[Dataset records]
>>>
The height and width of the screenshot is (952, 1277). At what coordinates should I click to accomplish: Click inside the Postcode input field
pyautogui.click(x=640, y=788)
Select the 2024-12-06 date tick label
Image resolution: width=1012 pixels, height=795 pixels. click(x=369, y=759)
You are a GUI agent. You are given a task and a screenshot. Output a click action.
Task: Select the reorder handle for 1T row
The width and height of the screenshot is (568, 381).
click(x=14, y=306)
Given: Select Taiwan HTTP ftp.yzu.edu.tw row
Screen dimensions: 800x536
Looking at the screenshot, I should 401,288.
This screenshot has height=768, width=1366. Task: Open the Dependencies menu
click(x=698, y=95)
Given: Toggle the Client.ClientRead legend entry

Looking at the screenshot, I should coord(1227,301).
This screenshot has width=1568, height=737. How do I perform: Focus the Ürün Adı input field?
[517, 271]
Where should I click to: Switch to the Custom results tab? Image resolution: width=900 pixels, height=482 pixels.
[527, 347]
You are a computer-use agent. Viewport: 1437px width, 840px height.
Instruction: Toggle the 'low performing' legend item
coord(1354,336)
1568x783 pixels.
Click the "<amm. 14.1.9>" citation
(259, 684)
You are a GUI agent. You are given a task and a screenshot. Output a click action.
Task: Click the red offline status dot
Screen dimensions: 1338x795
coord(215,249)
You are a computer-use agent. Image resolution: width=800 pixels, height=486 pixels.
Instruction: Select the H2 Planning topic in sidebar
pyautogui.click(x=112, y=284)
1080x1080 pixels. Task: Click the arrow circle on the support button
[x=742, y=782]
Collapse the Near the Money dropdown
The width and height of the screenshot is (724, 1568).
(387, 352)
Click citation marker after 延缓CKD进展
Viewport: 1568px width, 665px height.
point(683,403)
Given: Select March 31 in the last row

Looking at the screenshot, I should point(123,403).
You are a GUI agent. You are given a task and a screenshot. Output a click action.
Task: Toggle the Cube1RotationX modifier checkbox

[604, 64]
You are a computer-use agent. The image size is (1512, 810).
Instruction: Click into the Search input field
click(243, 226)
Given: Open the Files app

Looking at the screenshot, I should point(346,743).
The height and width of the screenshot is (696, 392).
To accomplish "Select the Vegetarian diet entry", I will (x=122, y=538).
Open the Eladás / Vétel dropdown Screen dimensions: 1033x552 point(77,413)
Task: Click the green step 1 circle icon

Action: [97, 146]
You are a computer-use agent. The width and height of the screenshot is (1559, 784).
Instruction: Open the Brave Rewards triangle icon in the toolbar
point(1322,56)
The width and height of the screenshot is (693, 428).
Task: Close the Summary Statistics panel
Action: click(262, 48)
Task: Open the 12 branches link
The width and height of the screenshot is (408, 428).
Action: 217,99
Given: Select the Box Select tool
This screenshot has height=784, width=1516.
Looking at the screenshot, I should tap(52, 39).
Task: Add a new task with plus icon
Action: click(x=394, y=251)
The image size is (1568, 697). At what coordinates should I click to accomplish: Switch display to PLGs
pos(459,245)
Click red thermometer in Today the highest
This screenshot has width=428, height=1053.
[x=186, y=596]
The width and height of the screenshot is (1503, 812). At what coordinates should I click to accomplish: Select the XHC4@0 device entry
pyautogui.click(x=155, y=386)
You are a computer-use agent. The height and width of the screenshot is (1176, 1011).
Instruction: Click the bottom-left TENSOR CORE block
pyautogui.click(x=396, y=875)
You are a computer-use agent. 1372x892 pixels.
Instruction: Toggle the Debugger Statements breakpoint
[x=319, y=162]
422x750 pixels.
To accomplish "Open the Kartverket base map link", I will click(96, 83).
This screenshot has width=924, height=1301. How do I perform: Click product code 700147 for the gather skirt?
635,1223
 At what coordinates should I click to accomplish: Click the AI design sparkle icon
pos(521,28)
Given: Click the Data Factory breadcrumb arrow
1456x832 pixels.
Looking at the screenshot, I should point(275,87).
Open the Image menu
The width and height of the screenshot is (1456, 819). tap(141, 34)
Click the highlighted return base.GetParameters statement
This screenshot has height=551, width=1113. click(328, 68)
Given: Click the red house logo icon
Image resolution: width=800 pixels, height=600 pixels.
<<<
Task: Copy the listing again word for word, starting at the line that contains "1080x1080 pixels. Task: Click" and stopping after the line that contains "will (x=122, y=538).".

Result of this task:
1080x1080 pixels. Task: Click the arrow circle on the support button
[x=742, y=782]
Collapse the Near the Money dropdown
The width and height of the screenshot is (724, 1568).
(387, 352)
Click citation marker after 延缓CKD进展
Viewport: 1568px width, 665px height.
point(683,403)
Given: Select March 31 in the last row

Looking at the screenshot, I should point(123,403).
You are a GUI agent. You are given a task and a screenshot. Output a click action.
Task: Toggle the Cube1RotationX modifier checkbox

[604, 64]
You are a computer-use agent. The image size is (1512, 810).
Instruction: Click into the Search input field
click(243, 226)
Given: Open the Files app

Looking at the screenshot, I should point(346,743).
The height and width of the screenshot is (696, 392).
To accomplish "Select the Vegetarian diet entry", I will (x=122, y=538).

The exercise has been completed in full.